When an element $_{90}^{232}\text{Th}$ decays into $_{82}^{208}\text{Pb}$, the number of $\alpha$ and $\beta^{-}$ particles emitted respectively are

• A. 4, 8
• B. 8, 2
• C. 6, 2
• D. 6, 4

Hint:

In nuclear decay, balance the mass numbers (top numbers) first to find the number of alpha particles ($_{2}^{4}\text{He}$), then balance the atomic numbers (bottom numbers) to find the number of beta particles ($_{-1}^{0}e$).
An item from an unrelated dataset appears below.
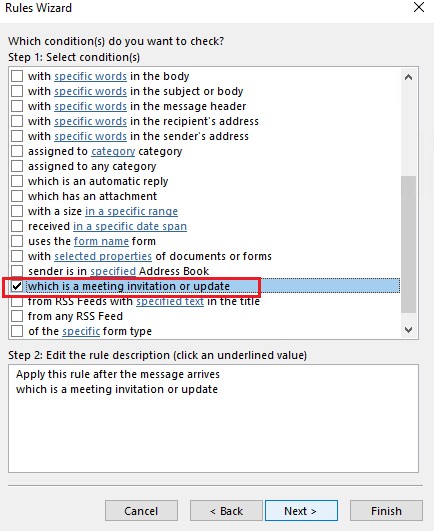This screenshot has width=434, height=531.
Task: Open 'specific words' link in message header row
Action: (x=90, y=106)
Remember that alpha decay reduces the mass number by 4 and atomic number by 2, while beta decay leaves the mass number unchanged and increases the atomic number by 1.

Answer 1

The Correct Option is D

Step 1: Set up the nuclear reaction equation.
A parent nucleus $P$ (Thorium) decays into a daughter nucleus $D$ (Lead) by emitting $n_{\alpha}$ alpha ($\alpha$) particles and $n_{\beta}$ beta ($\beta^-$) particles. \[ _{90}^{232}\text{Th} \to _{82}^{208}\text{Pb} + n_{\alpha} \left(_{2}^{4}\text{He}\right) + n_{\beta} \left(_{-1}^{0}e\right). \]

Step 2: Balance the mass number (superscripts) to find the number of alpha particles.
The mass number must be conserved: \[ 232 = 208 + n_{\alpha}(4) + n_{\beta}(0). \] \[ 232 - 208 = 4n_{\alpha}. \] \[ 24 = 4n_{\alpha} \implies n_{\alpha} = 6. \] So, 6 alpha particles are emitted.

Step 3: Balance the atomic number (subscripts) to find the number of beta particles.
The atomic number (charge) must be conserved: \[ 90 = 82 + n_{\alpha}(2) + n_{\beta}(-1). \] Substitute the value of $n_{\alpha}=6$ from Step 2: \[ 90 = 82 + 6(2) - n_{\beta}. \] \[ 90 = 82 + 12 - n_{\beta}. \] \[ 90 = 94 - n_{\beta}. \]

Step 4: Solve for $n_{\beta$.}
\[ n_{\beta} = 94 - 90 = 4. \] So, 4 beta-minus particles are emitted.
The number of $\alpha$ and $\beta^{-}$ particles emitted respectively are 6 and 4.